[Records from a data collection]

☆ ☆ ☆ ☆ ☆ ☆ ☆

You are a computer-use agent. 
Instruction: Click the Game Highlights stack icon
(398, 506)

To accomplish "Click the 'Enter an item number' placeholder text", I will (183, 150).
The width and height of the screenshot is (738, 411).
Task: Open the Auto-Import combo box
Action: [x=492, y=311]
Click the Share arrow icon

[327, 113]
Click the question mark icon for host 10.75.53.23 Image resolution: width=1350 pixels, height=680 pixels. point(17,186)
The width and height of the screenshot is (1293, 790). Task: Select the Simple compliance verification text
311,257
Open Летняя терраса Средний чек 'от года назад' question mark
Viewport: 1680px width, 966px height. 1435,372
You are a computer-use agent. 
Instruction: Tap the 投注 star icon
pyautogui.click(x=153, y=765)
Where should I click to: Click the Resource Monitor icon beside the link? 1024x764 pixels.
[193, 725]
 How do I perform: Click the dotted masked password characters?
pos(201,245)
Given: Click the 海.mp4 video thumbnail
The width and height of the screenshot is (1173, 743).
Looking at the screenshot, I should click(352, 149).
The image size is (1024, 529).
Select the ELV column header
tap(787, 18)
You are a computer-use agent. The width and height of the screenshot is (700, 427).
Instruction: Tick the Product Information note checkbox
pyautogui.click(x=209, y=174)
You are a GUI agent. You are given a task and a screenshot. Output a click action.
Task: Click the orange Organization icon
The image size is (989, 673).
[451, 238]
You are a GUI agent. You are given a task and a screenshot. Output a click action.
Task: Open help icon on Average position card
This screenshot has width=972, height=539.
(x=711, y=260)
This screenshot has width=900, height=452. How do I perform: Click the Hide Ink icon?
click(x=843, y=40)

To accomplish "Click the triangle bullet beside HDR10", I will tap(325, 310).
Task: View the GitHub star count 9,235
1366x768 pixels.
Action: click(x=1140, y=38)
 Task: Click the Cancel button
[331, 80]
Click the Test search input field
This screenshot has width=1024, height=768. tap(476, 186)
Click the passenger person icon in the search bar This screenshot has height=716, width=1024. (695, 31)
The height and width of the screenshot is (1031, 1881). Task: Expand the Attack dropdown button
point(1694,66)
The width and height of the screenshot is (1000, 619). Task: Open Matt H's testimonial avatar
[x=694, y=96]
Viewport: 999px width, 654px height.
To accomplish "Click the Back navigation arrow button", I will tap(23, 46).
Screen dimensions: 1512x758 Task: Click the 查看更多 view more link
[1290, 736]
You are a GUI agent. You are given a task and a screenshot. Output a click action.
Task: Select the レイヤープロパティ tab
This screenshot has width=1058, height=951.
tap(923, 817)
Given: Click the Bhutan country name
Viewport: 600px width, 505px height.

☆ ☆ ☆ ☆ ☆ ☆ ☆

Please return all of the entries shown above, exactly as they stand.

▶ [TASK SOLUTION]
You are a computer-use agent. 
Instruction: Click the Game Highlights stack icon
(398, 506)

To accomplish "Click the 'Enter an item number' placeholder text", I will (183, 150).
The width and height of the screenshot is (738, 411).
Task: Open the Auto-Import combo box
Action: [x=492, y=311]
Click the Share arrow icon

[327, 113]
Click the question mark icon for host 10.75.53.23 Image resolution: width=1350 pixels, height=680 pixels. point(17,186)
The width and height of the screenshot is (1293, 790). Task: Select the Simple compliance verification text
311,257
Open Летняя терраса Средний чек 'от года назад' question mark
Viewport: 1680px width, 966px height. 1435,372
You are a computer-use agent. 
Instruction: Tap the 投注 star icon
pyautogui.click(x=153, y=765)
Where should I click to: Click the Resource Monitor icon beside the link? 1024x764 pixels.
[193, 725]
 How do I perform: Click the dotted masked password characters?
pos(201,245)
Given: Click the 海.mp4 video thumbnail
The width and height of the screenshot is (1173, 743).
Looking at the screenshot, I should click(352, 149).
The image size is (1024, 529).
Select the ELV column header
tap(787, 18)
You are a computer-use agent. The width and height of the screenshot is (700, 427).
Instruction: Tick the Product Information note checkbox
pyautogui.click(x=209, y=174)
You are a GUI agent. You are given a task and a screenshot. Output a click action.
Task: Click the orange Organization icon
The image size is (989, 673).
[451, 238]
You are a GUI agent. You are given a task and a screenshot. Output a click action.
Task: Open help icon on Average position card
This screenshot has width=972, height=539.
(x=711, y=260)
This screenshot has width=900, height=452. How do I perform: Click the Hide Ink icon?
click(x=843, y=40)

To accomplish "Click the triangle bullet beside HDR10", I will tap(325, 310).
Task: View the GitHub star count 9,235
1366x768 pixels.
Action: click(x=1140, y=38)
 Task: Click the Cancel button
[331, 80]
Click the Test search input field
This screenshot has width=1024, height=768. tap(476, 186)
Click the passenger person icon in the search bar This screenshot has height=716, width=1024. (695, 31)
The height and width of the screenshot is (1031, 1881). Task: Expand the Attack dropdown button
point(1694,66)
The width and height of the screenshot is (1000, 619). Task: Open Matt H's testimonial avatar
[x=694, y=96]
Viewport: 999px width, 654px height.
To accomplish "Click the Back navigation arrow button", I will tap(23, 46).
Screen dimensions: 1512x758 Task: Click the 查看更多 view more link
[1290, 736]
You are a GUI agent. You are given a task and a screenshot. Output a click action.
Task: Select the レイヤープロパティ tab
This screenshot has width=1058, height=951.
tap(923, 817)
Given: Click the Bhutan country name
Viewport: 600px width, 505px height.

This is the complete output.